Chickens were puzzling to early chemists and remain so. Despite a diet low in calcium, eggs laid by chickens contain a huge amount of calcium. Chickens, in that sense, are the only alchemists with proof that they are able to transmute an element; Wooden Wand’s 'Clipper Ship' album reminds me of that fowl alchemy, where the sum of songs’ parts add up to some impossible, elegant germination that cannot be reduced.
Drones and lush arpeggiated codas spin out in concentric fractal patterns; the finger picking of Kentucky’s own Nathan Salsburg on “Sacrifical” layers and weaves like harmonocist Hans Kayser described the octaval correspondences between the shapes of plants and musical notes. The hopeful acoustic line ascends, and repeats; the words reference modern master Trinie Dalton’s short story Scarlet Gilia, calling forth its volcanoes, bare feet, blood and love. The three part “Mallow T’ward the River” begins like a civil war ballad, then segues into a funky bass breakdown, and ends with Glenn Kotche’s sparse percussion that at turns sounds like a jump rope slapping the ground or a brush made of a thicket of grass: maybe mallow grass.

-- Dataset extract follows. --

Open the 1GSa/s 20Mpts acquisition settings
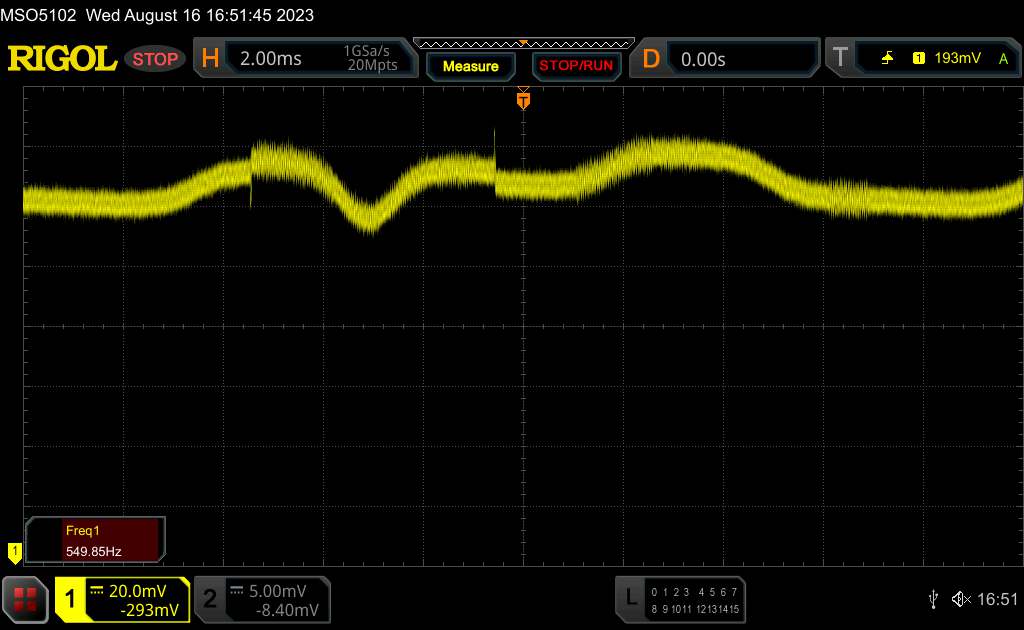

It is surprising, hypnotic and stubborn. On this record a certain restless swagger or arrogance I have always loved in James Toth’s songwriting is changed; there is something introverted and peaceful. In “One Can Only Love,” a Yardbirds’ “White Summer”-style raga meets Toth’s Yaweh- John Donne-Don Juan lyrics; the narrator here is godlike, but humble, can learn, is loving. ‘You taught me to find peace / where there is no grace.’ Old Testament Toth is becoming New Testament Toth.
On 'Clipper Ship', the images, though they seem like they’ve always been there, still shock: like finding a cave in the woods behind your house. Phrases like: ‘the sun’s not going down/the sun’s just being shy/the clouds look heavy/like they’re duct taped to the sky’ have an erstwhile American dignity, like John O’Hara could have written them. They are not just words the songs are serving, however; neither one would resonate accurately without the other. Toth is hard to pin down as a vocalist; his voice is a compelling mix of channels: the intimacy of Pearls Before Swine, the cajoling of Judy Roderick, and the sly, gentle tone of Kevin Ayers. He and Ayers share that quality of more than one voice moving through their throats, like the wind touching a series of chimes in one breath.
In “Mexican Coke,” the narrator states, ‘You ask me why I carry cash around with me all the time,’ a dirty, old tech-- like he is answering a certain kind of modern listener: why the carefully considered words, why the dirty old tech of folk song and guitar chords? He doesn’t reference privacy, or fondness for a ‘simpler’ time. In “Mexican Coke” the value of the old object is relative to the currency that pays for the things of its time. Resale value is not nostalgia; the worth of the old thing is relative to the new thing it can bring. Like the forked stick of a dowser, acoustic guitar and gentle arrangements find those thoughts and hums that can only be caught by arcane tools, songs that breathe with the previous songs and breaths that built them, the format a cradle for the gifts of the collector. That just might be worth a cool grand to the right ears. James Toth is an obsessive, of words and melody, of records and books, and if he trawls through enough dusty silverfish riddles, old tunes, rusted twists of iron, a rare thing is found and transmuted into something new.